Alboraya registra una caída histórica de la criminalidad del 34,9%

El municipio registra un descenso significativo en delitos convencionales y cibercriminalidad gracias a nuevas medidas y refuerzo policial.

Vista aérea genérica del municipio de Alboraya con zonas urbanas y huerta.
IA

Vista aérea genérica del municipio de Alboraya con zonas urbanas y huerta.

El municipio de Alboraya ha registrado una reducción histórica de la criminalidad del 34,9% durante el primer trimestre de 2026, según datos oficiales del Ministerio del Interior.
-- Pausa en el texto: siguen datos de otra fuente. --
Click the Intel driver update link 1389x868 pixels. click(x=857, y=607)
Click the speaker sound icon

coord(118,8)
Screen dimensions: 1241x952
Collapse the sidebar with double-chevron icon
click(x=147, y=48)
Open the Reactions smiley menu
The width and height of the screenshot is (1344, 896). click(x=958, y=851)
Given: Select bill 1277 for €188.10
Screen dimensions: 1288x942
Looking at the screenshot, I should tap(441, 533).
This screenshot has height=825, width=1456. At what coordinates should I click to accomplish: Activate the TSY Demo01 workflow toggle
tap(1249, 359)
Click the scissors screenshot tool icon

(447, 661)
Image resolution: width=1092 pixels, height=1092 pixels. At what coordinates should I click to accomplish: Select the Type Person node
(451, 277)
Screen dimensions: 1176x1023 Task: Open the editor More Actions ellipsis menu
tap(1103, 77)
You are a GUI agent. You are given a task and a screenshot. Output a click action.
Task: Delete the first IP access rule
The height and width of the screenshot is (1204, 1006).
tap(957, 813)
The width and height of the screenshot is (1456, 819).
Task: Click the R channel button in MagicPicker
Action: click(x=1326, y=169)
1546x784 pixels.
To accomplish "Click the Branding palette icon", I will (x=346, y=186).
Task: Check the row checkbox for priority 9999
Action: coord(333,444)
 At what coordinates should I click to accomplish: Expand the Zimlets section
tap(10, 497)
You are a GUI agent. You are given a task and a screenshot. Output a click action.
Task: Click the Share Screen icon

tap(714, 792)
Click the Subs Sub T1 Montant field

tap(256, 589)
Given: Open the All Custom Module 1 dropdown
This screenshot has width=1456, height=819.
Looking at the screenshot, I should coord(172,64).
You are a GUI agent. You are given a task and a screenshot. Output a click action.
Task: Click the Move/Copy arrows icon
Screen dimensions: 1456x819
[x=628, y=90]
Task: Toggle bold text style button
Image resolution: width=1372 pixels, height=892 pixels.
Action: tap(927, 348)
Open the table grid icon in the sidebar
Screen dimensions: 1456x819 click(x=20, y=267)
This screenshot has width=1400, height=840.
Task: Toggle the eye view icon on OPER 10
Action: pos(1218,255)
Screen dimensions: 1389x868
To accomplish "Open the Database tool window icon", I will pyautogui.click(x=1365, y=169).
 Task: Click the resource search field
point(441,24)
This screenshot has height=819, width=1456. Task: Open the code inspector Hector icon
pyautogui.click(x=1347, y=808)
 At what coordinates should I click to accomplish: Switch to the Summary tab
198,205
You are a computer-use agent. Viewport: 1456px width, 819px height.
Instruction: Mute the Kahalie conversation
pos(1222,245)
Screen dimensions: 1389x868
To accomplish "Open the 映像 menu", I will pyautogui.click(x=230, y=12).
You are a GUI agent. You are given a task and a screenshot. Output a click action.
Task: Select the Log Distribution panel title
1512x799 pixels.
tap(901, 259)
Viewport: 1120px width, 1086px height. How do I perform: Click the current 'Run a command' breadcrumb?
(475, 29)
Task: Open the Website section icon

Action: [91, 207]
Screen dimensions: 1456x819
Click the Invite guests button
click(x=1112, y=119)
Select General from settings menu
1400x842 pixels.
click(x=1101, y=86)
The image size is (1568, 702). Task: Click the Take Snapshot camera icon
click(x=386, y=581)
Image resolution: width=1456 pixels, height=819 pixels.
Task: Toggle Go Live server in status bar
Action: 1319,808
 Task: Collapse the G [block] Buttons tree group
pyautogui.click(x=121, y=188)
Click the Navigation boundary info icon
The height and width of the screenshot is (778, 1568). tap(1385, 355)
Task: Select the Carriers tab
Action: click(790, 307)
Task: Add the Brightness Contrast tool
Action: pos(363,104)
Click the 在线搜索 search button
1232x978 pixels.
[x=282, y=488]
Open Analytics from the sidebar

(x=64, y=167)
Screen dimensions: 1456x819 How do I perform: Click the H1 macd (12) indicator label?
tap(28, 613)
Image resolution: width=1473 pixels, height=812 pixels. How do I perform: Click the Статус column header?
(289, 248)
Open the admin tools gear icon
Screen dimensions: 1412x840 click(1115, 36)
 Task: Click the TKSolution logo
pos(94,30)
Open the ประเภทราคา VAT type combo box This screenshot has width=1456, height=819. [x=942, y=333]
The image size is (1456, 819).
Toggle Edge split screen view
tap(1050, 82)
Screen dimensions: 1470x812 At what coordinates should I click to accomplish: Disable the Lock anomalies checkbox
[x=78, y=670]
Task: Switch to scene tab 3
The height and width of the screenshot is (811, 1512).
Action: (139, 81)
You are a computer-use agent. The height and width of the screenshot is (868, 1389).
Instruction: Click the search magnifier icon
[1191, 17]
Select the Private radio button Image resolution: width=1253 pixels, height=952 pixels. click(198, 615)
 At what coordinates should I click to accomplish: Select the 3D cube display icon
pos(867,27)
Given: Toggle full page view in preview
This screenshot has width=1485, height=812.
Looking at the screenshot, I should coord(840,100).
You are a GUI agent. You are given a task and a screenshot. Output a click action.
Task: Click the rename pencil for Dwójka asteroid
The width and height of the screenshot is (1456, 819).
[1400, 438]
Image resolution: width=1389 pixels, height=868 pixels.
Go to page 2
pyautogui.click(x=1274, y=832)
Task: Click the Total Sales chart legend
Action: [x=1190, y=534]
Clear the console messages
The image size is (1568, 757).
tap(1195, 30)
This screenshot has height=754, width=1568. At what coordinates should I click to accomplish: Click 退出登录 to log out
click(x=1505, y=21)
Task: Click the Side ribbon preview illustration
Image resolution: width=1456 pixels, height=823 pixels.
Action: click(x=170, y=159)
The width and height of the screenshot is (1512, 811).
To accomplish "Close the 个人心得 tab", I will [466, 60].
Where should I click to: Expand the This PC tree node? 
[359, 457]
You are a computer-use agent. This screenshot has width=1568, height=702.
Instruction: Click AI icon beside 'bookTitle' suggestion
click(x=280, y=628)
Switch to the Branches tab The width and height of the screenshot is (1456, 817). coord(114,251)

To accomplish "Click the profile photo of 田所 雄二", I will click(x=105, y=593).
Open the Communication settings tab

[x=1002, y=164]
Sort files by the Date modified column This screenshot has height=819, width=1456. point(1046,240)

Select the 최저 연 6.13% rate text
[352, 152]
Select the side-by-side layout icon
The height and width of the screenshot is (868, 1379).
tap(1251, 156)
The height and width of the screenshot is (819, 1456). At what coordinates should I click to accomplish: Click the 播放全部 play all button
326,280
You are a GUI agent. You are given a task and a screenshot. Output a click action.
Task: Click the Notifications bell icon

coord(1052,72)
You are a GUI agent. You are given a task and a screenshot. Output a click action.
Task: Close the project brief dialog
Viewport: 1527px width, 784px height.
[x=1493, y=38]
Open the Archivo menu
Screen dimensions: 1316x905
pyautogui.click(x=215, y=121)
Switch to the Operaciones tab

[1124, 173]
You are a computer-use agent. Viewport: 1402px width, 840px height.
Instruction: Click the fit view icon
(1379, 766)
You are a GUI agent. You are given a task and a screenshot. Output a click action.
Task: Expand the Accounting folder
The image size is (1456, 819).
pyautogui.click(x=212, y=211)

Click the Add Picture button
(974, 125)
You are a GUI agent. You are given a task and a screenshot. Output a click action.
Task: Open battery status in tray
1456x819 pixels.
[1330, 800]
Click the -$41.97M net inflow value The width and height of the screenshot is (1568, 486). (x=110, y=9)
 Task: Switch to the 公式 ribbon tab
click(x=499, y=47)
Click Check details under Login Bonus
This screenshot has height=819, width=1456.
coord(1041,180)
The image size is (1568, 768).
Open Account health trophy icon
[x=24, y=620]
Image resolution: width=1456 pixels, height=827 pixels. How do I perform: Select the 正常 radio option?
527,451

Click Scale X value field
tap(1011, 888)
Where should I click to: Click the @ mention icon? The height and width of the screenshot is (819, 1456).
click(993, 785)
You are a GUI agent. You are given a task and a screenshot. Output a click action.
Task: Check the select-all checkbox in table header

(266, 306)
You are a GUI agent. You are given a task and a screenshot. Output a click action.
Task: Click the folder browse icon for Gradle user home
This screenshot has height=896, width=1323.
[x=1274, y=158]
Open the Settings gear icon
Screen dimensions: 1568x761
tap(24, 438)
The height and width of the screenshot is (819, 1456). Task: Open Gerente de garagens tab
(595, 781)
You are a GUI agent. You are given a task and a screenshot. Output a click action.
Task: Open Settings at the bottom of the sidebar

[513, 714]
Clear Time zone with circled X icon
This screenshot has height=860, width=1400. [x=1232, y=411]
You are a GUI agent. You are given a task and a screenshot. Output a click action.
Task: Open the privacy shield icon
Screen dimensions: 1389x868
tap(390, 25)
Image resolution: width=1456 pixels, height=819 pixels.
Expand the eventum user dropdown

La criminalidad convencional ha experimentado un descenso del 34,9%, pasando de 427 a 278 infracciones. El total de infracciones penales se ha reducido un 31,5%, de 498 a 341. Los hurtos han bajado un 18,3% (de 93 a 76 casos), y los robos con violencia un 25%. La cibercriminalidad también ha disminuido un 11,3%, situándose en 63 casos. Los delitos contra la libertad sexual han caído un 60%, de 5 a 2 casos.
El alcalde de Alboraya, Miguel Chavarría, ha valorado positivamente estos resultados, destacando que las medidas adoptadas y la apuesta por dotar a la Policía Local de más medios están funcionando. La mejora se relaciona con el refuerzo integral del cuerpo policial, que ha incluido campañas de prevención comunitaria, charlas en centros educativos e información a personas mayores, especialmente vulnerables a estafas.
En el ámbito tecnológico, el consistorio ha implementado sistemas de videovigilancia de última generación y drones para el control de accesos al término municipal, utilizados en puntos estratégicos como la conexión con Valencia y las zonas de huerta. También se ha mejorado la vigilancia nocturna con nuevos sistemas de iluminación y cámaras térmicas, y se ha ampliado la flota de vehículos policiales.
Se han reorganizado los dispositivos de patrullaje para concentrar recursos en zonas con más incidencias históricas, como el barrio marítimo de La Patacona y la urbanización de Port Saplaya. La vigilancia se ha intensificado también en la zona de Vinival y los accesos a la huerta. La coordinación con la Guardia Civil, mediante juntas locales de seguridad, ha sido clave para optimizar recursos y combatir robos con fuerza.